*** Material for the task Section Begins ***

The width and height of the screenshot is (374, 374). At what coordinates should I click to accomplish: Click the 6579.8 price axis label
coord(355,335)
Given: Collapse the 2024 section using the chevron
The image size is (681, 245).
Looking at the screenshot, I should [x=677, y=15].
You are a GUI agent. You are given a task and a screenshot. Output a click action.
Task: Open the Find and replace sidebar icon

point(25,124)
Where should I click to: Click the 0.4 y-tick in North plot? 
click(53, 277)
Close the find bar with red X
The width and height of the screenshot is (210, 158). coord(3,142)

*** Material for the task Section Ends ***
*** Material for the task Section Begins ***

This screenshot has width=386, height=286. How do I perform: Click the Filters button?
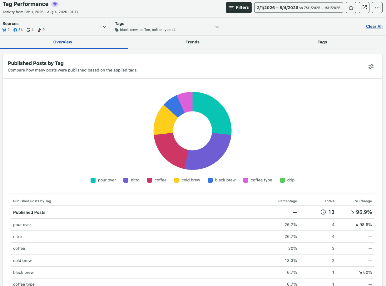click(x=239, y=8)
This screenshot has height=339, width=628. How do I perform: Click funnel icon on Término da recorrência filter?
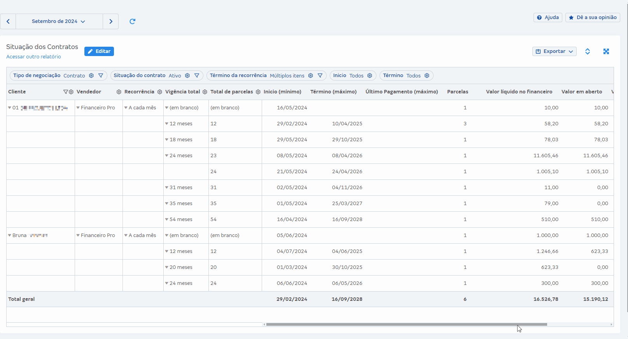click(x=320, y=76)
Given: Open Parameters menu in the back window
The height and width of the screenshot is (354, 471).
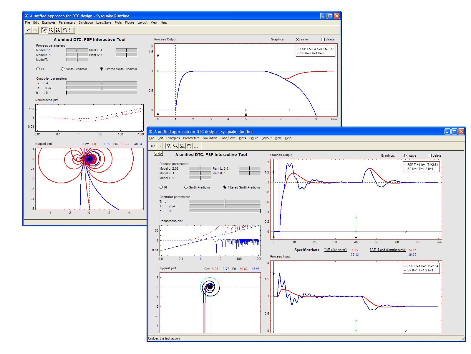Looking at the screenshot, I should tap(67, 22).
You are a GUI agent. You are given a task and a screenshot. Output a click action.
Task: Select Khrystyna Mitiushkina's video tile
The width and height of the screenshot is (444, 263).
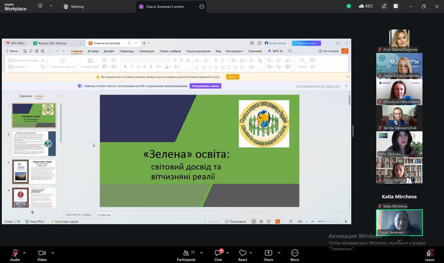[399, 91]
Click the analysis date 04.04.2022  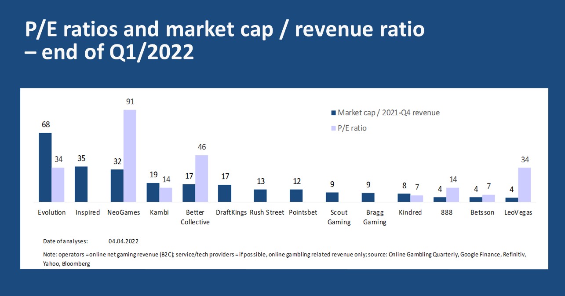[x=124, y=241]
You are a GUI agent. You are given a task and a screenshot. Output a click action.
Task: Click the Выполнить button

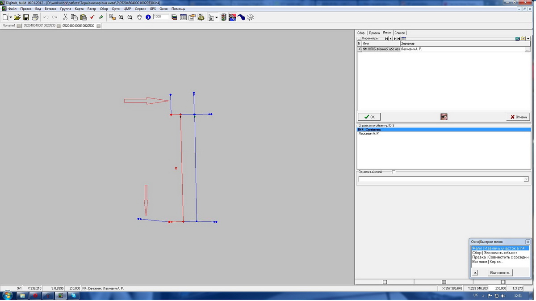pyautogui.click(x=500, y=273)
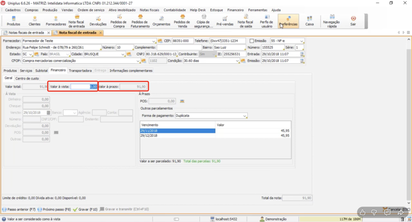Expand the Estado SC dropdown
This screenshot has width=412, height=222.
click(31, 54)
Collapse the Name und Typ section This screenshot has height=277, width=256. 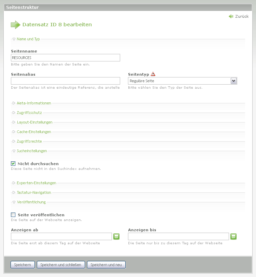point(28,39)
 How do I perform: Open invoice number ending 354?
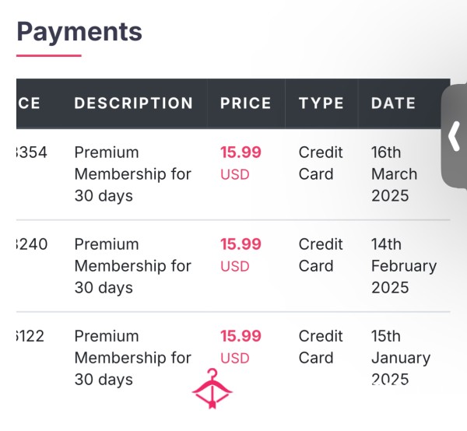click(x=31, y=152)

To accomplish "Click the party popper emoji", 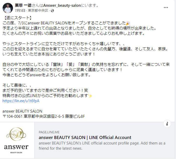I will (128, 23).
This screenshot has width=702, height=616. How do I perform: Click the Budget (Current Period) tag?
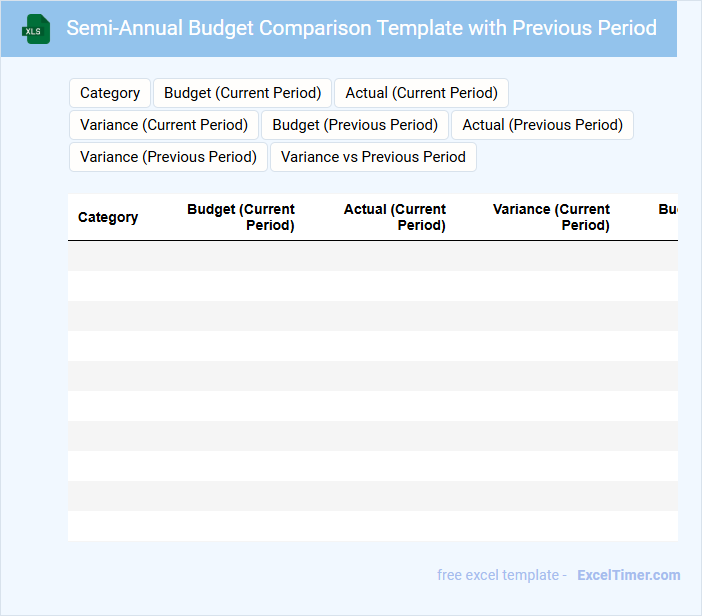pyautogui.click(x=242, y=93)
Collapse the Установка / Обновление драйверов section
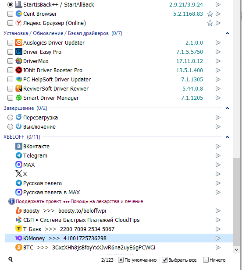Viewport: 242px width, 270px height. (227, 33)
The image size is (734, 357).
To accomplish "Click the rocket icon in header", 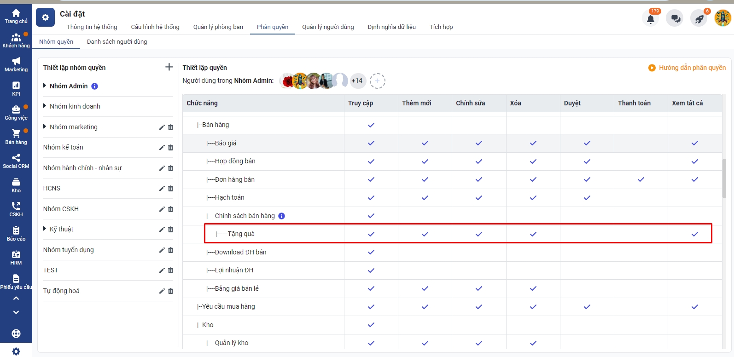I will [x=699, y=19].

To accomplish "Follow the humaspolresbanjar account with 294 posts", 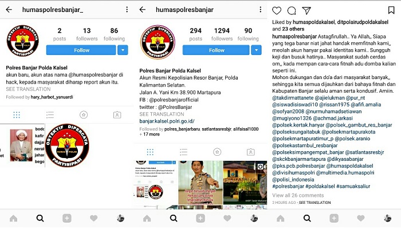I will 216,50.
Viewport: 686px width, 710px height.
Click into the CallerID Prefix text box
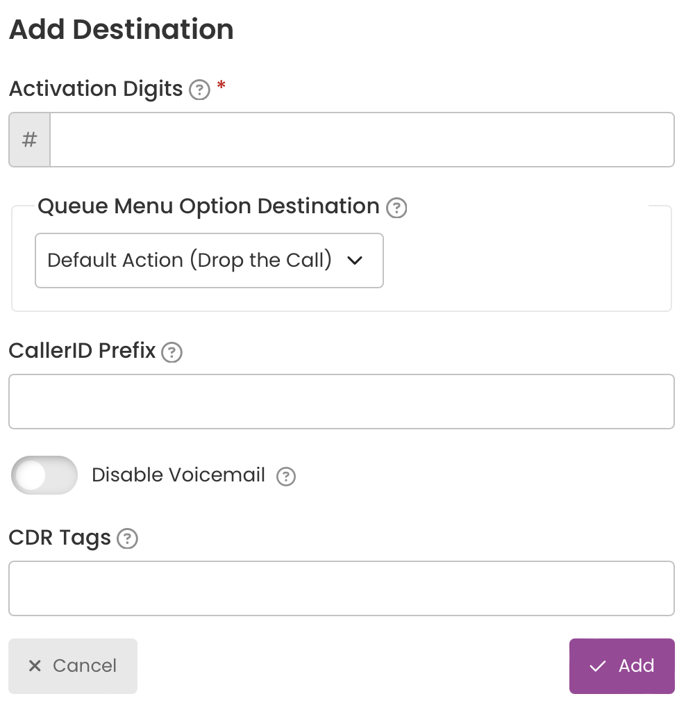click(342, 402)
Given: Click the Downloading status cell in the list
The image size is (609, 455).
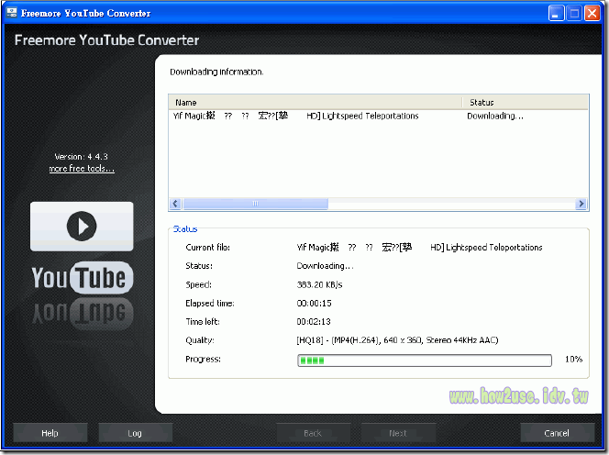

*** Material for the task Section Ends ***

> [Activity]
Go to the line above that contains "Viewport: 686px width, 710px height." and reproduce everything exactly from there through the line that contains "The image size is (609, 455).", leaving out the pictures.

> [Exercise answer]
Viewport: 686px width, 710px height.
Click into the CallerID Prefix text box
click(342, 402)
Given: Click the Downloading status cell in the list
The image size is (609, 455).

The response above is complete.